- In a decision reached on Feb. 24, the Indiana Court of Appeals ruled that a $112 million contract awarded to Covanta by Indianapolis in 2014 to build and operate a mixed-waste processing center violated competitive bidding laws. The project had been suspended earlier this month.
- The appeals case was filed by Graphic Packaging International, Rock-Tenn Converting Co. (now known as WestRock), and resident Cathy Weinmann. It reversed a lower court's ruling that allowed the deal to go forward.
- The new facility would have created a 43-year pact, according to Resource Recycling. It also would have increased the amount of materials recycled in Indianapolis by 500% at no cost to the city, according to Covanta.
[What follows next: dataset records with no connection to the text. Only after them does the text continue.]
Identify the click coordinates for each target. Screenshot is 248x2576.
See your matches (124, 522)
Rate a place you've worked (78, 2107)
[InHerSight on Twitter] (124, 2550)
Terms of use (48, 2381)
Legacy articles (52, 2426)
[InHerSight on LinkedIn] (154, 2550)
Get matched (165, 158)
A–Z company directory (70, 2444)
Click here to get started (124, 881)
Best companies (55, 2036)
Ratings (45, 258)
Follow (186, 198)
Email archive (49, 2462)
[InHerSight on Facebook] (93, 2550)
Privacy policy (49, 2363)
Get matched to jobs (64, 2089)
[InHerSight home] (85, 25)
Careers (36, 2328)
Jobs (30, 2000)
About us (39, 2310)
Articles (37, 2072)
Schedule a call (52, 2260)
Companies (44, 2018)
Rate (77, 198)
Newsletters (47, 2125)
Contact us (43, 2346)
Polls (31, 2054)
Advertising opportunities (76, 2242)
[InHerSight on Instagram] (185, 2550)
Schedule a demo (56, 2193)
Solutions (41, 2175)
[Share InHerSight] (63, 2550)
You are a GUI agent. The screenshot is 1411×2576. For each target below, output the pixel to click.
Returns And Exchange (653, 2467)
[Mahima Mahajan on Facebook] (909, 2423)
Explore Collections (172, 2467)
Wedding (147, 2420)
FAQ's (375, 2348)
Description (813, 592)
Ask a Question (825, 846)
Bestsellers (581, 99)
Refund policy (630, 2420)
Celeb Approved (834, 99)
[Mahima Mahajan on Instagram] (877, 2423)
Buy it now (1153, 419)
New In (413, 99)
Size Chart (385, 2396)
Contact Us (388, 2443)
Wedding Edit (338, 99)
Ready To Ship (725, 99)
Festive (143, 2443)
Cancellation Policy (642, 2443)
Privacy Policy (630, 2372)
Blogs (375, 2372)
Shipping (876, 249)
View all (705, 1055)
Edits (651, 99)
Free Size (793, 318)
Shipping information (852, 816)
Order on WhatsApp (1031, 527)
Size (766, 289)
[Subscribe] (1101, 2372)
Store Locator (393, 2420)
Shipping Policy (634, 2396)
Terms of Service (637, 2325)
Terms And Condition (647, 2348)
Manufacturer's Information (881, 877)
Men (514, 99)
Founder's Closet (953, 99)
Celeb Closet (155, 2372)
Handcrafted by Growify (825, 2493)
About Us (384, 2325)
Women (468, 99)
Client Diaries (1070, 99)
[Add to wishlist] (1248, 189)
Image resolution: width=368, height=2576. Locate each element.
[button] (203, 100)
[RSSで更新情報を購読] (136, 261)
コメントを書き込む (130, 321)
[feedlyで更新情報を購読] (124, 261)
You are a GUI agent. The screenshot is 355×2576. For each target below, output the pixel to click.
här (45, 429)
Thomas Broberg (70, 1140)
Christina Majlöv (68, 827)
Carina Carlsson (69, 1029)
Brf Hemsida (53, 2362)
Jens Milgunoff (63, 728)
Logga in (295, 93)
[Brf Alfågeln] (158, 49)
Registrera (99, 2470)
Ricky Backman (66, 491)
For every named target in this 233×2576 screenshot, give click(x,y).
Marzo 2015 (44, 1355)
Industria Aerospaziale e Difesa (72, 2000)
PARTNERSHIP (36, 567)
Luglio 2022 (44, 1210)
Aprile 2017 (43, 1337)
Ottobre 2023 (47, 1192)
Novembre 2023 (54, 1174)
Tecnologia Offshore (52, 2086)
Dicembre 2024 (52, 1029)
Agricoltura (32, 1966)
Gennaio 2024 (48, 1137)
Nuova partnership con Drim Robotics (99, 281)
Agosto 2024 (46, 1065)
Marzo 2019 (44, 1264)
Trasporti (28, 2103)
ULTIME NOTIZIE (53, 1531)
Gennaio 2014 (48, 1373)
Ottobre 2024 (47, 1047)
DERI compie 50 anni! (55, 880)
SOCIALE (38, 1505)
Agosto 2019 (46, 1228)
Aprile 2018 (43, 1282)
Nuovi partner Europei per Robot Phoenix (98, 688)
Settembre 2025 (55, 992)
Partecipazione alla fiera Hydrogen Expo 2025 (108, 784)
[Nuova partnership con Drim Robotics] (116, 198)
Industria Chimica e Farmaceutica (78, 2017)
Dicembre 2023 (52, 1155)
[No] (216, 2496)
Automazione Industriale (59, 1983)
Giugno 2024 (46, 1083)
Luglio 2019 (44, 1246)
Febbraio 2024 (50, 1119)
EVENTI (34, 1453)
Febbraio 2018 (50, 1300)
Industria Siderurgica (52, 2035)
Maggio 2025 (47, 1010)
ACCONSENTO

The "dirty MRF" facility in Indianapolis had been meeting opposition for a long time, as opponents argued that mixing trash and recyclables to be sorted later will amplify contamination in the waste stream, and further cost expensive processing issues. The suspension of the facility was a seemingly coincidental action, which was said to be done to "reassess plans to build the facility."
"By including provisions related to the design, construction, and maintenance of this new facility, the amendment fell under the purview of section 4 of the Waste Disposal Statute, which requires among other things, public bidding and public participation in the process. That did not occur. Therefore the contract is void for failing to comply with the statute," the decision reads.
Indiana Recycling Coalition Executive Director Carey Hamilton supported the decision with "delight," stating that the coalition believes in "a competitive and transparent process will provide the best recycling program while also best serving taxpayers," as reported by Resource Recycling.
"This is a high profile case and we are reviewing the decision and its implications," SWANA CEO David Biderman told Waste Dive in an email. Waste Dive will continue to update the story with any developments.